▶ READING TEXT:
▬▬▬

The traditional theories of shape recognition, according to Pinker (1988), are: the 
template matching , the feature models , the Fourier models , the structural descriptions , the 
Marr-Nishihara. and the massive parallel models . 

The Template Matching Theory states, in effect, that the retinal stimulation projected 
by the shape of an object matches, or is simultaneously superimposed by all the templates 
existing in memory, until the one which is closest to the retina will prevail, indicating the 
actual pattern present. 

This is the simplest theory of visual pattern recognition and has been debated for its 
simplicity and its inability to compensate for unusual and complex visual displaces.

▬▬▬

▶ EXTRACTED RECORDS:

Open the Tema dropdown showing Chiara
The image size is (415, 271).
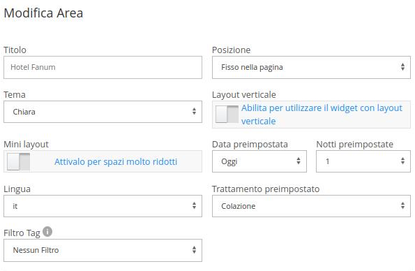tap(103, 112)

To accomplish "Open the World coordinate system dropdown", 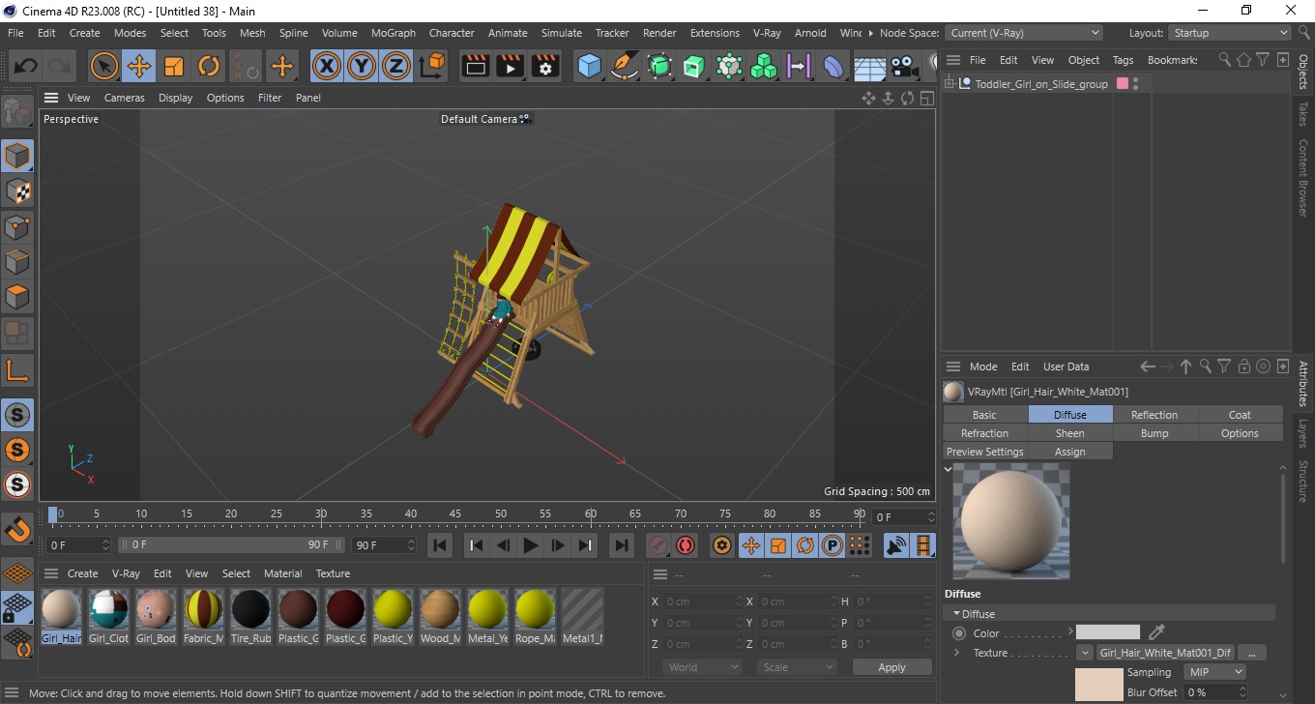I will [x=702, y=667].
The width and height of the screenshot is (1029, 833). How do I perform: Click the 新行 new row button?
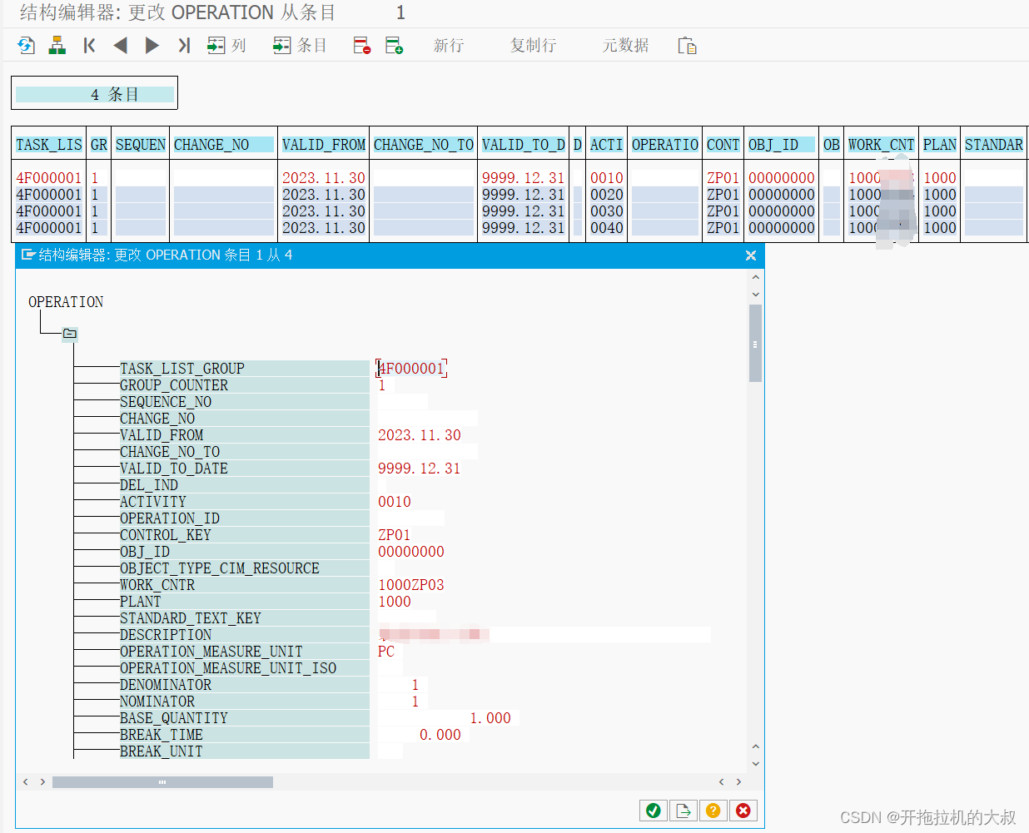pyautogui.click(x=449, y=46)
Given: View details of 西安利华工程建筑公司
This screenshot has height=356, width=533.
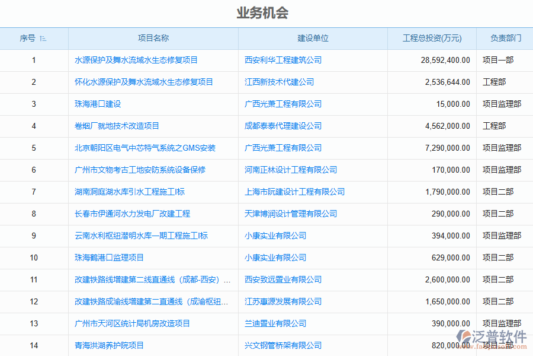Looking at the screenshot, I should click(285, 60).
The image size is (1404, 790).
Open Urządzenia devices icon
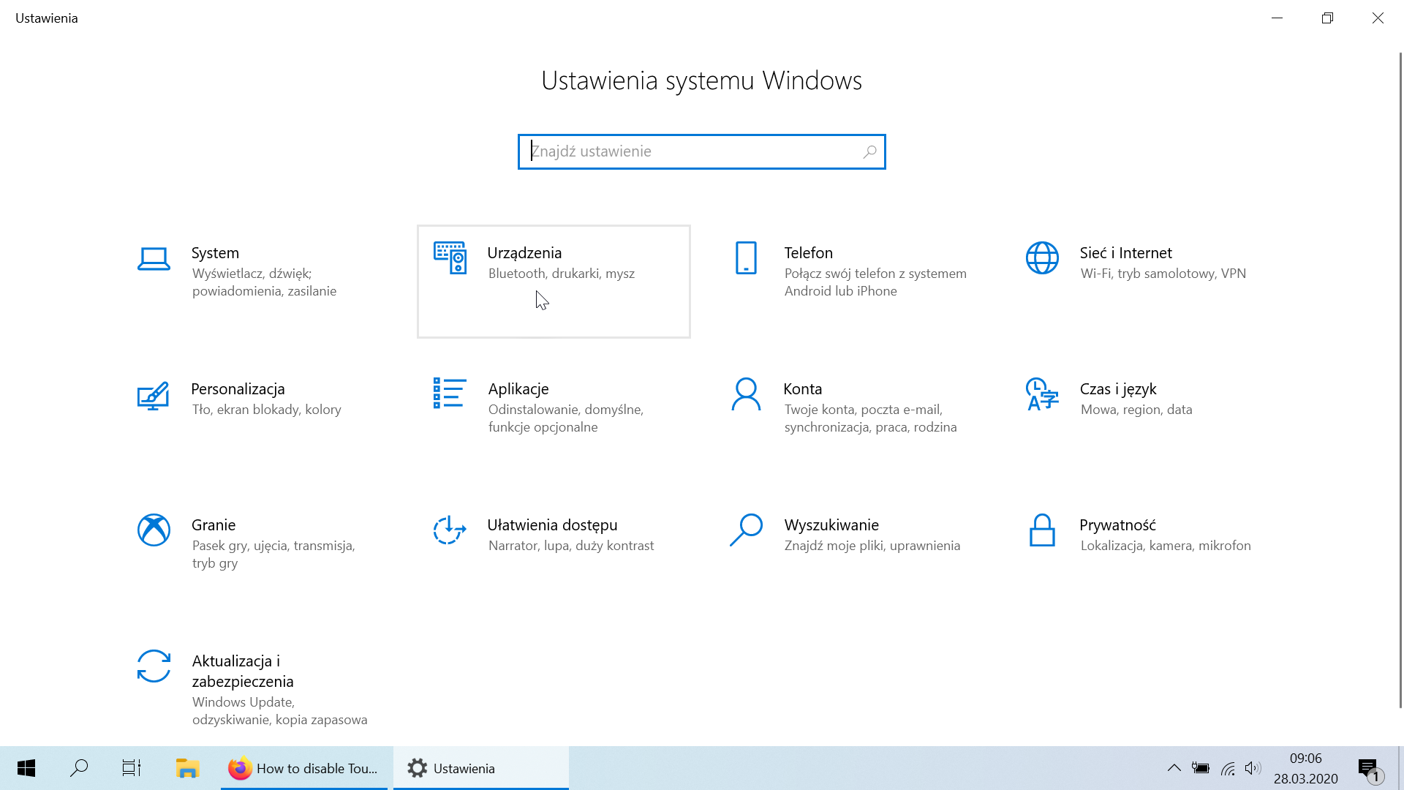pyautogui.click(x=450, y=258)
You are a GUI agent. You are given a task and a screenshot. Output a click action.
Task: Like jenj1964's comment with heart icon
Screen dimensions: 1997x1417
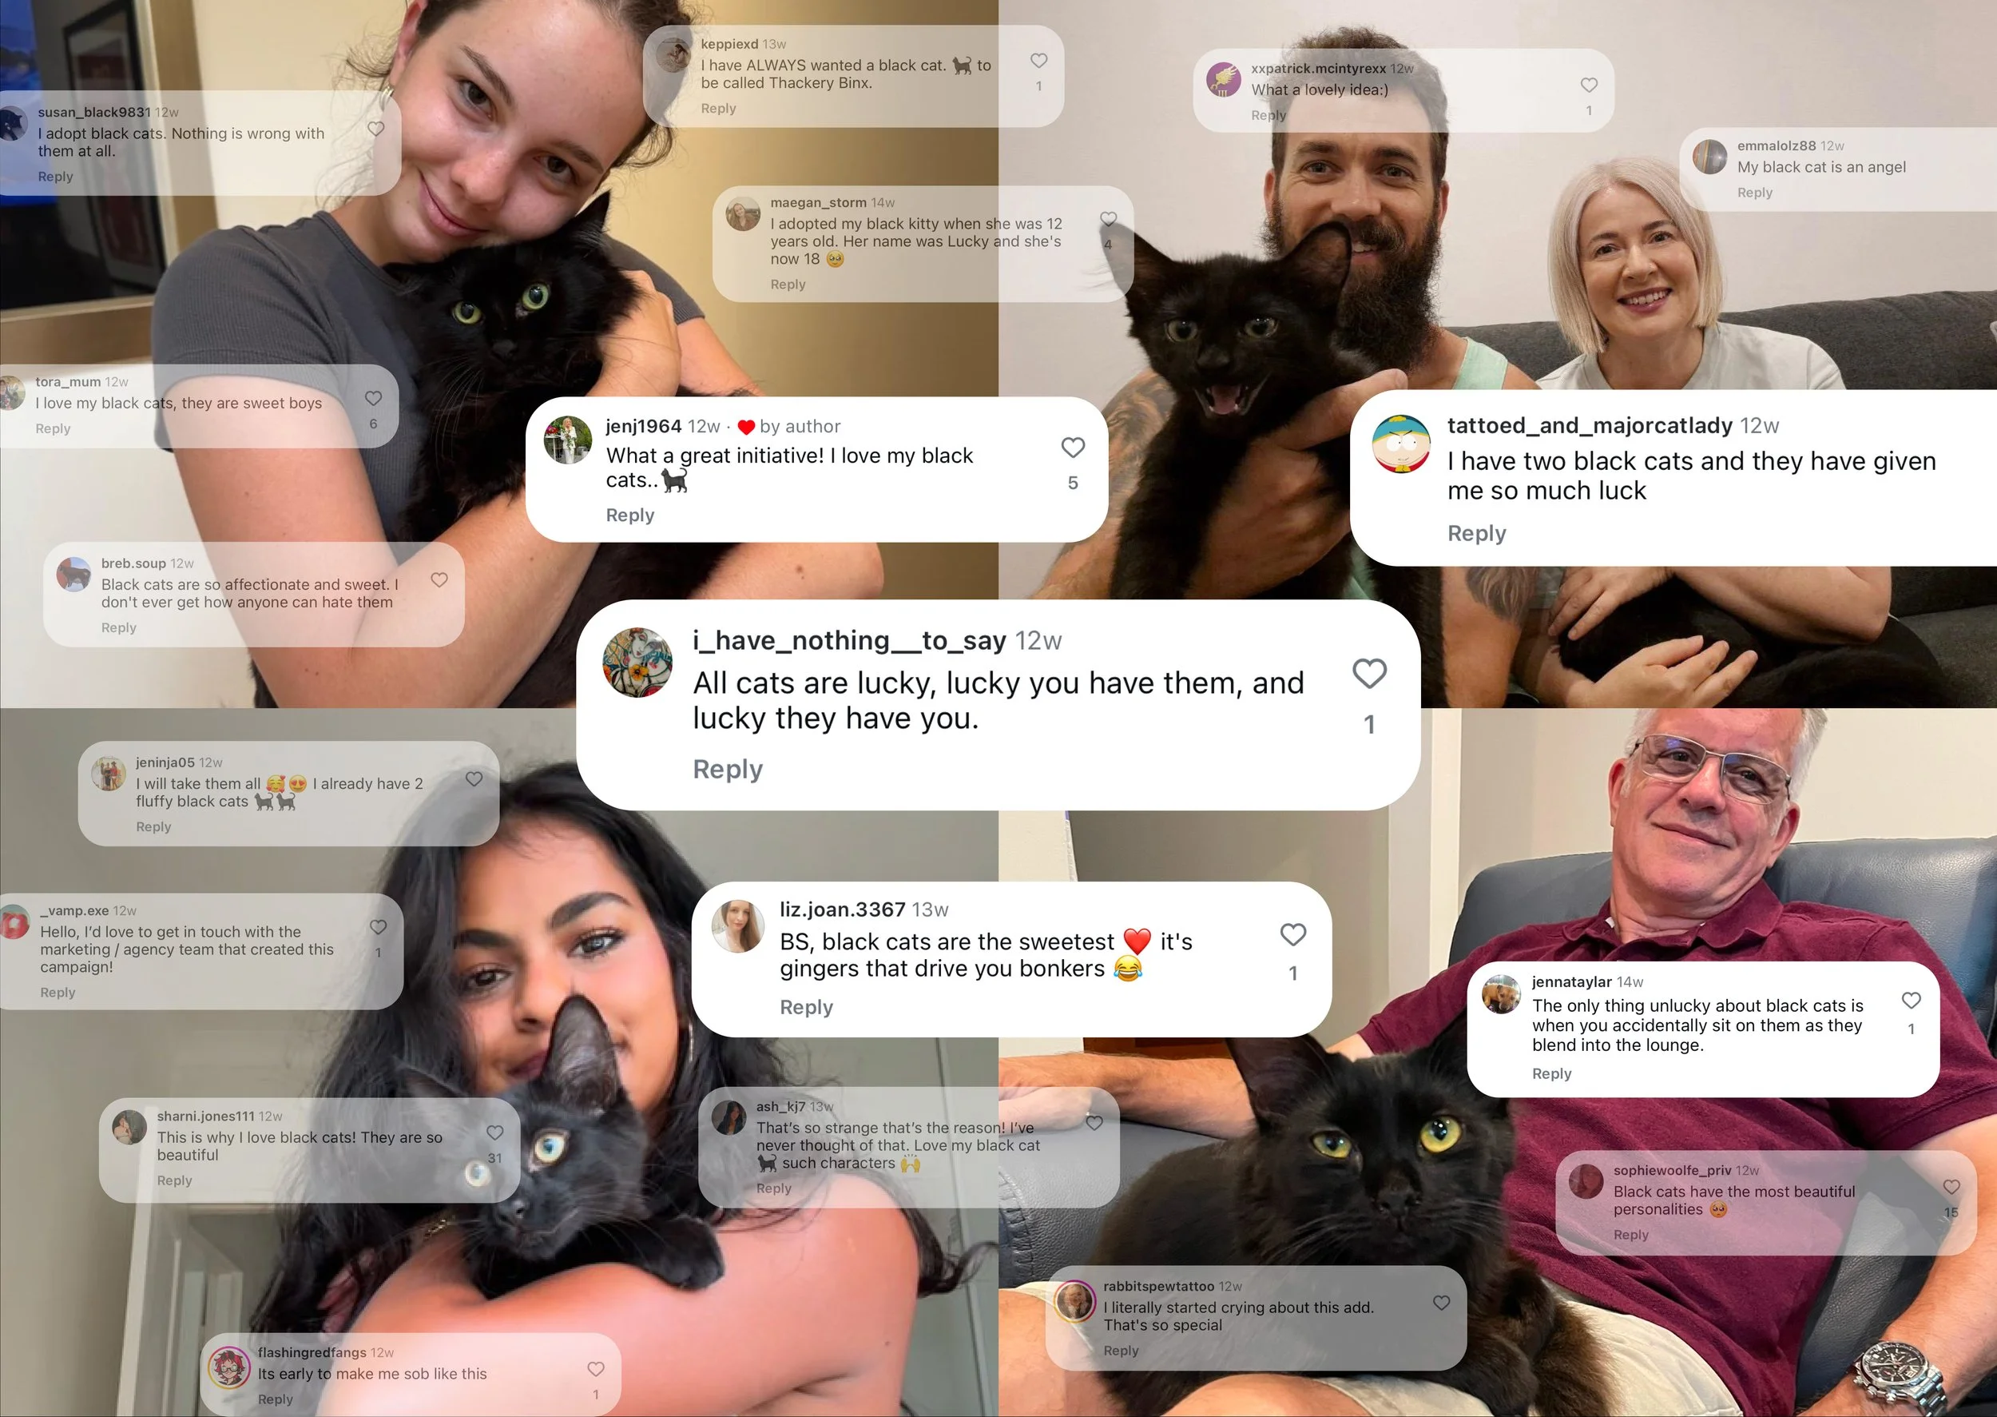1073,447
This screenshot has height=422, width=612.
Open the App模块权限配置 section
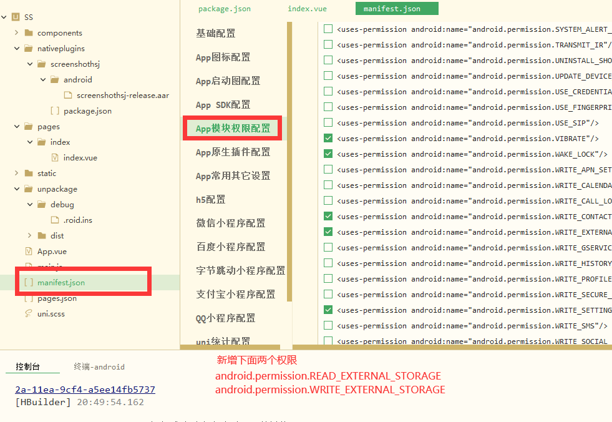coord(233,129)
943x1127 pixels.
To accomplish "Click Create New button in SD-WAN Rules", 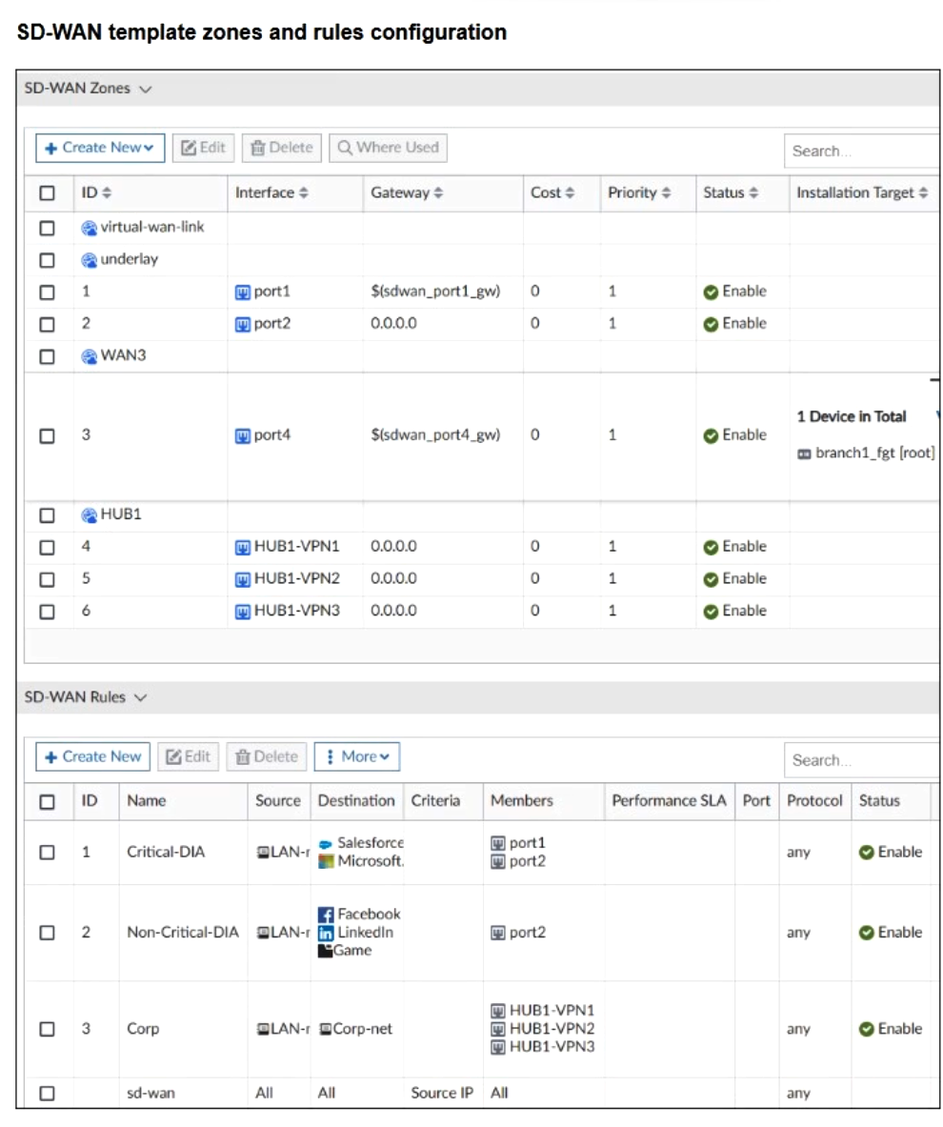I will point(92,756).
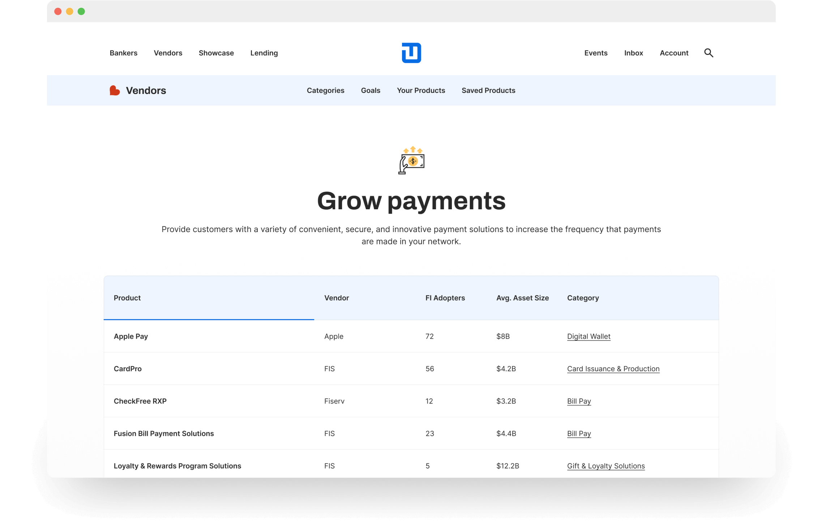Open the Card Issuance & Production link
Image resolution: width=822 pixels, height=531 pixels.
point(613,368)
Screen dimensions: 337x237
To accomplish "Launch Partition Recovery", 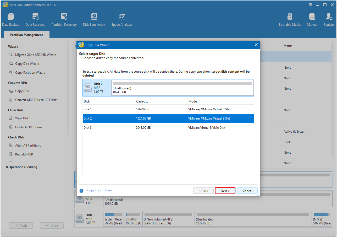I will pyautogui.click(x=64, y=19).
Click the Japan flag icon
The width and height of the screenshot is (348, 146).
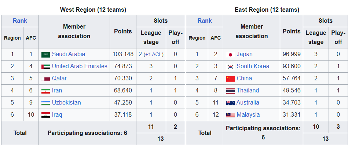[230, 55]
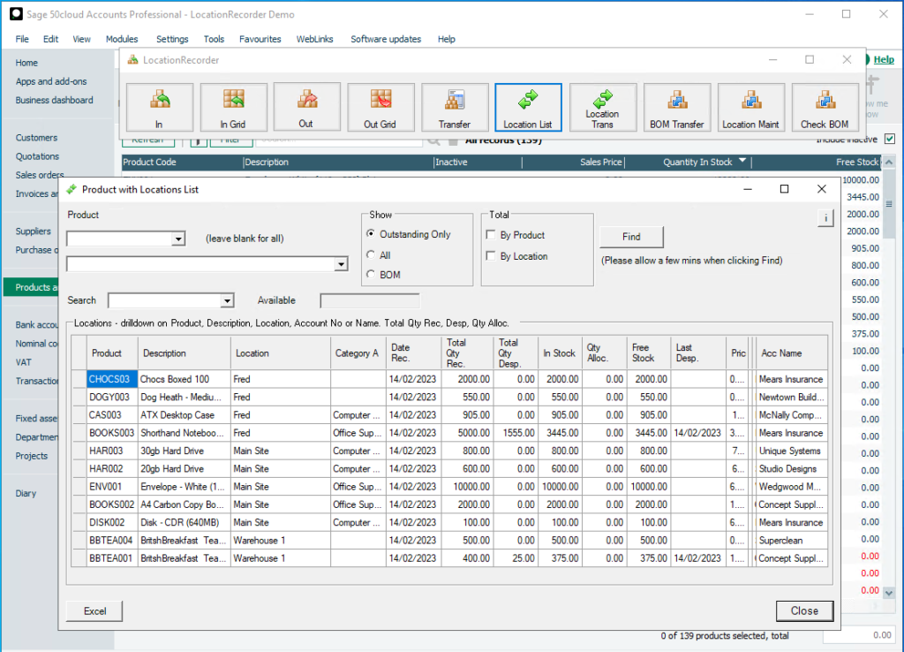Click the Find button
The width and height of the screenshot is (904, 652).
[x=630, y=237]
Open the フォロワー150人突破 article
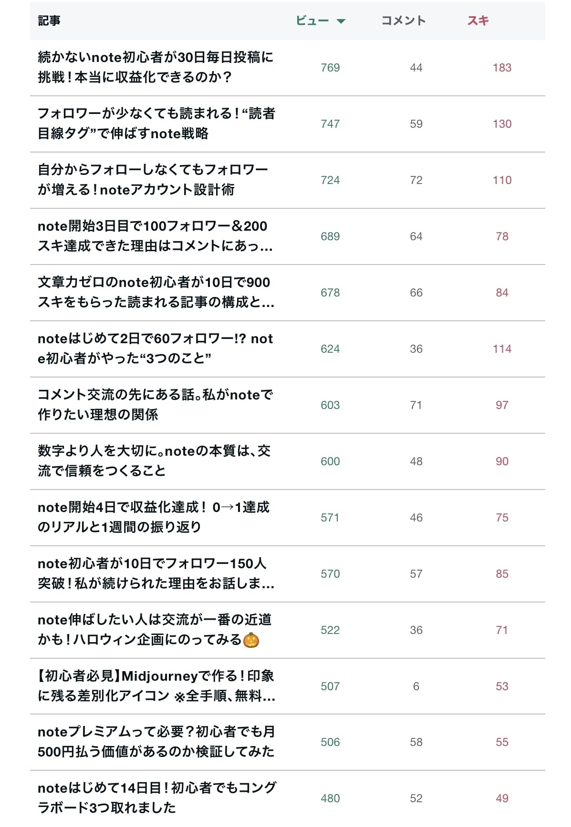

▬▬▬

▶ EXERCISES:
a. Name every traditional theory of shape recognition that the shape-recognition text attributes to Pinker (1988).
b. How does the shape-recognition text rank the Template Matching Theory among theories of visual pattern recognition?
c. Write a continuation of the shape-recognition text that picks up after its final sentence.

▶ RESULTS BY TASK:
a. Template matching, feature models, Fourier models, structural descriptions, Marr-Nishihara, and massive parallel models.

b. It calls it the simplest theory of visual pattern recognition.

c.
The Feature Models Theory is, in fact, a series of theories deriving from various 
geometric features that are used in experimentation. As stated by Pinker (1988): 

In these models, there are no templates for active shapes; rather, there are mini- 
templates or ‘feature detectors’ for simple geometric features such as vertical and 
horizontal lines, curves, angles, ‘T-Junctions,’ etc.. ..The match between input and 
memory would consist of some comparison of the levels of activation of feature 
detectors in the input with the weights of the corresponding features in each of the 
stored shape representations, for example, the product of these two vectors, or the 
number of matching features. The shape that exhibits the highest degree of match to 
the input is the shape recognized, (pp. 6-7)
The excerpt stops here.